**TASK INSTRUCTIONS**
The entries below should be given again exactly, minus their pictures.

[Stored data entries]
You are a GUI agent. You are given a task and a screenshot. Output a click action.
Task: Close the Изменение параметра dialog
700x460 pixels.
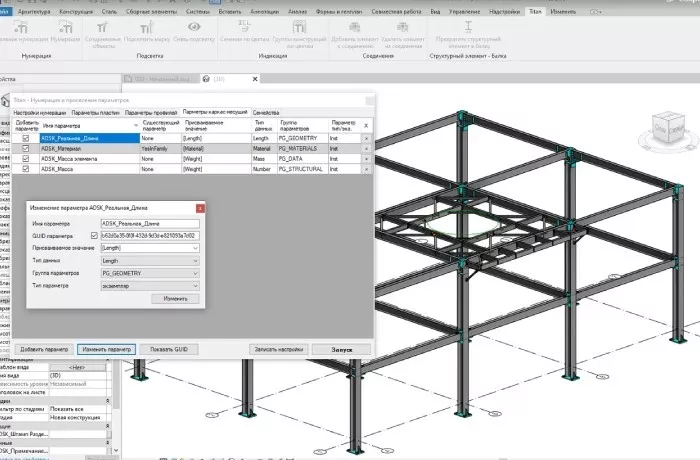pyautogui.click(x=200, y=208)
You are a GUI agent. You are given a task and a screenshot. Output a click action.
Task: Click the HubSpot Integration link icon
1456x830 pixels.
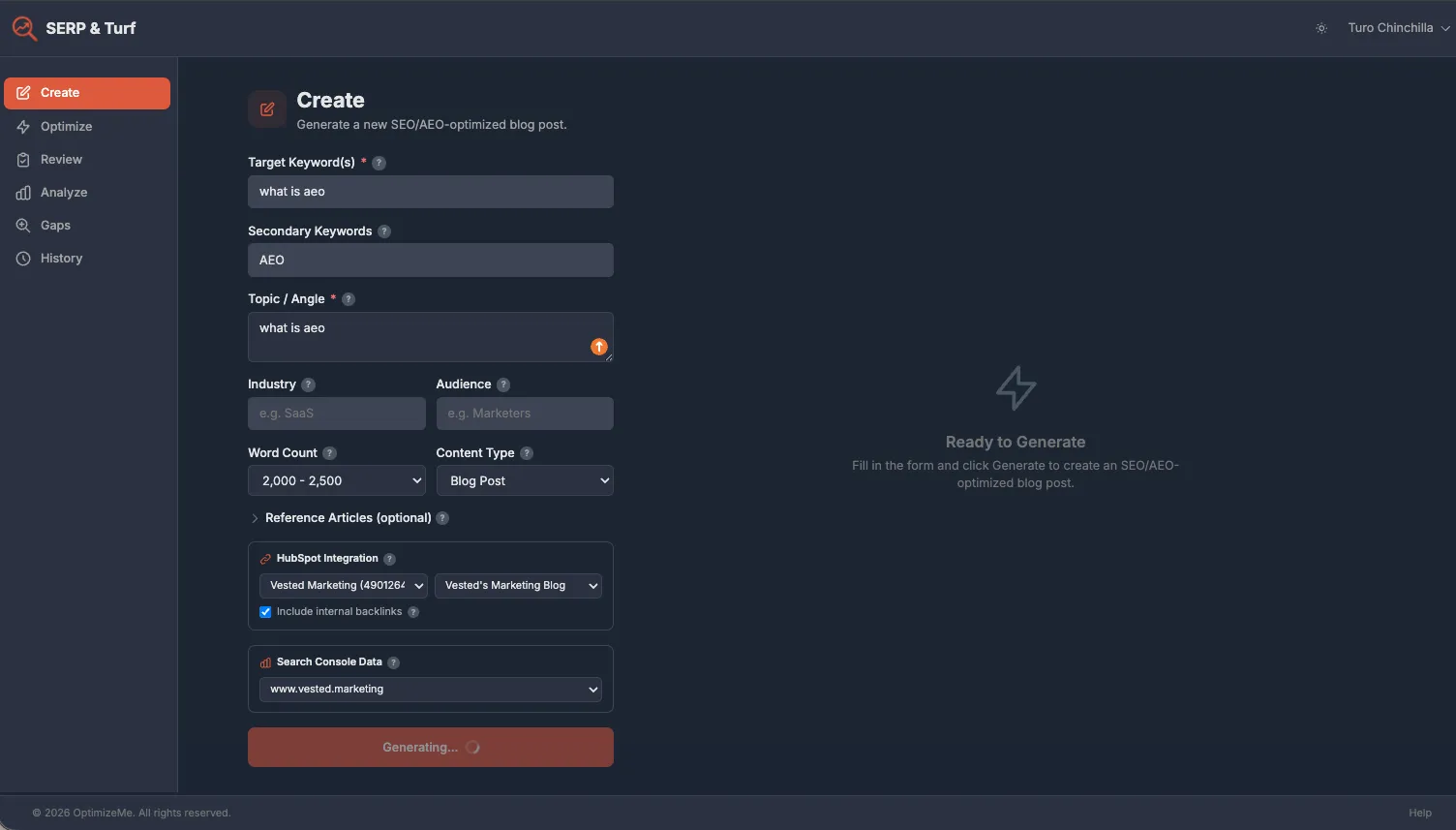[x=264, y=558]
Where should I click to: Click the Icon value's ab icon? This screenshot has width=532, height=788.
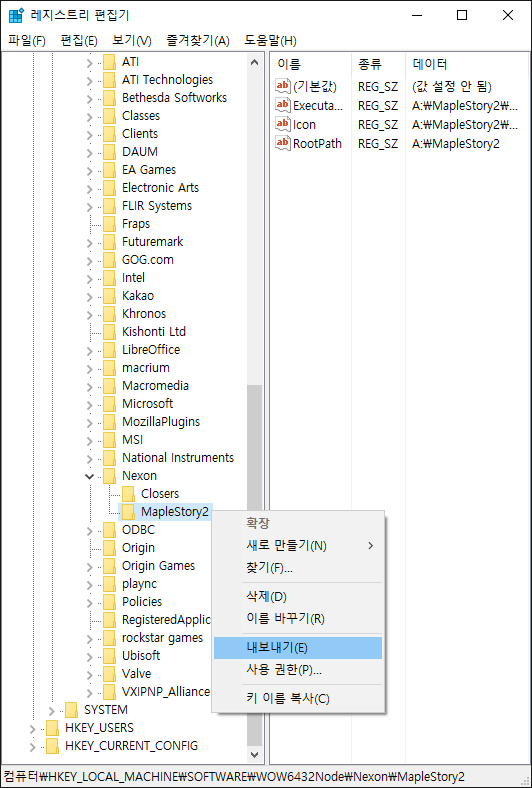283,124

**SOLUTION TO THIS TASK**
You are a GUI agent. You are given a task and a screenshot. Output a click action.
Task: Close the Изменение параметра dialog
700x460 pixels.
pyautogui.click(x=200, y=208)
You are a GUI agent. You are given a task and a screenshot. Output a click action.
Task: Click the HubSpot Integration link icon
1456x830 pixels.
[x=264, y=558]
Where should I click to: Click the Icon value's ab icon? This screenshot has width=532, height=788.
283,124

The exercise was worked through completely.